Deploying Accelerated Llama 3.2 from the Edge to the Cloud

This blog post was originally published at NVIDIA’s website. It is reprinted here with the permission of NVIDIA.

Expanding the open-source Meta Llama collection of models, the Llama 3.2 collection includes vision language models (VLMs), small language models (SLMs), and an updated Llama Guard model with support for vision. When paired with the NVIDIA accelerated computing platform, Llama 3.2 offers developers, researchers, and enterprises valuable new capabilities and optimizations to realize their generative AI use cases.

Trained on NVIDIA H100 Tensor Core GPUs, the SLMs in 1B and 3B sizes are ideal for deploying Llama-based AI assistants across edge devices. The VLMs in 11B and 90B sizes support text and image inputs and output text. With multimodal support, the VLMs help developers build powerful applications requiring visual grounding, reasoning, and understanding. For example, they can build AI agents for image captioning, image-text retrieval, visual Q&A, and document Q&A, among others. The Llama Guard models now also support image input guardrails in addition to text input.

Llama 3.2 model architecture is an auto-regressive language model that uses an optimized transformer architecture. The instruction tuned versions use supervised fine-tuning (SFT) and reinforcement learning with human feedback (RLHF) to align with human preferences for helpfulness and safety. All models support a long context length of 128K tokens and are optimized for inference with support for grouped query attention (GQA).

NVIDIA is optimizing the Llama 3.2 collection of models to deliver high throughput and low latency across millions of GPUs worldwide—from data centers to local workstations with NVIDIA RTX, and at the edge with NVIDIA Jetson. This post describes the hardware and software optimizations, customizations, and ease-of-deployment capabilities.

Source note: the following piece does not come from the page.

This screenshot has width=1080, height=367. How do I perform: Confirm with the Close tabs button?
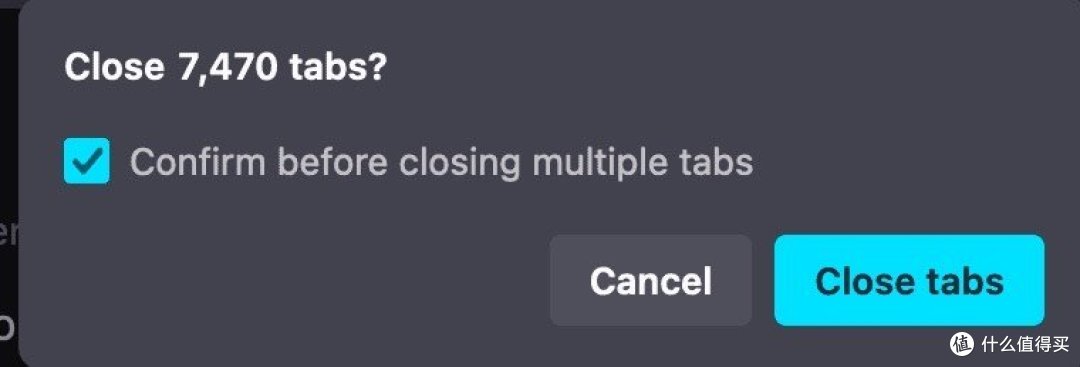[x=909, y=280]
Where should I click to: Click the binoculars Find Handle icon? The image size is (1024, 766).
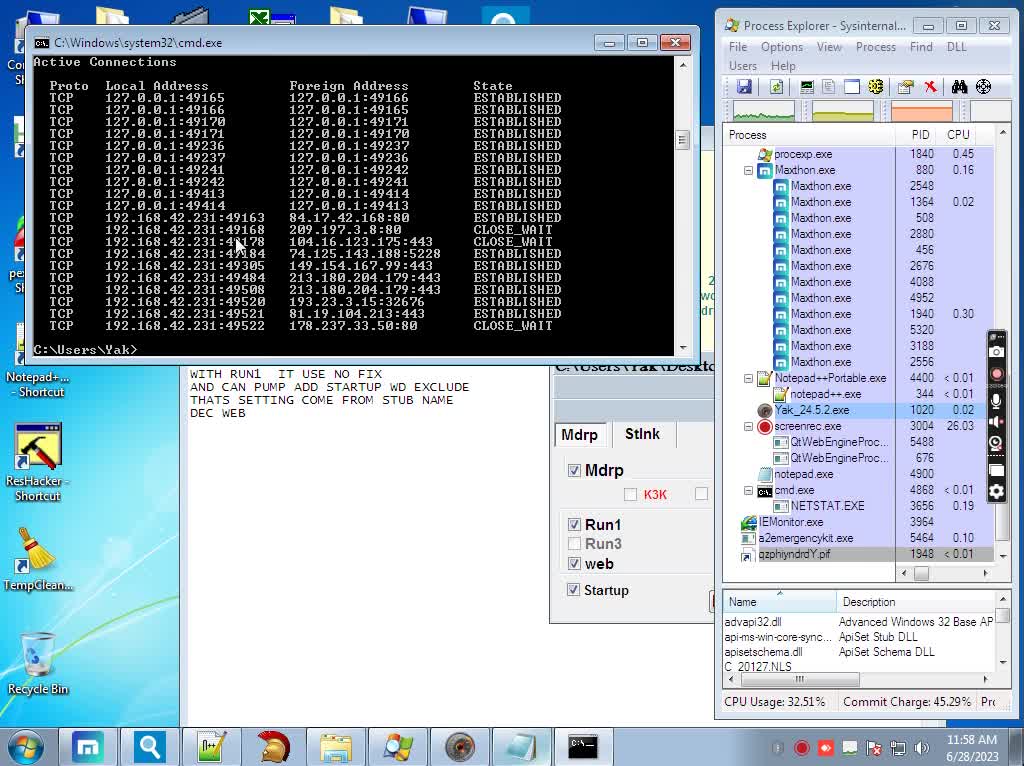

Accelerating Llama 3.2 performance with NVIDIA TensorRT

NVIDIA is accelerating the Llama 3.2 model collection to reduce cost and latency while delivering unparalleled throughput and providing an optimal end-user experience. NVIDIA TensorRT includes TensorRT and TensorRT-LLM libraries for high-performance deep learning inference.

The Llama 3.2 1B and Llama 3.2 3B models are being accelerated for long-context support in TensorRT-LLM using the scaled rotary position embedding (RoPE) technique and several other optimizations, including KV caching and in-flight batching.

The Llama 3.2 11B and Llama 3.2 90B models are multimodal and include a vision encoder with a text decoder. The vision encoder is being accelerated by exporting the model into an ONNX graph and building the TensorRT engine. ONNX export creates a standard model definition with built-in operators and standard data types, focused on inferencing. TensorRT uses the ONNX graph to optimize the model for target GPUs by building the TensorRT engine. These engines offer a variety of hardware-level optimizations to maximize NVIDIA GPU utilization through layer and tensor fusion in conjunction with kernel auto-tuning.

The visual information from the vision encoder is fused into the Llama text decoder with a cross-attention mechanism that is supported in TensorRT-LLM. This enables the VLMs to efficiently generate text by taking into account visual reasoning and understanding in context with text input.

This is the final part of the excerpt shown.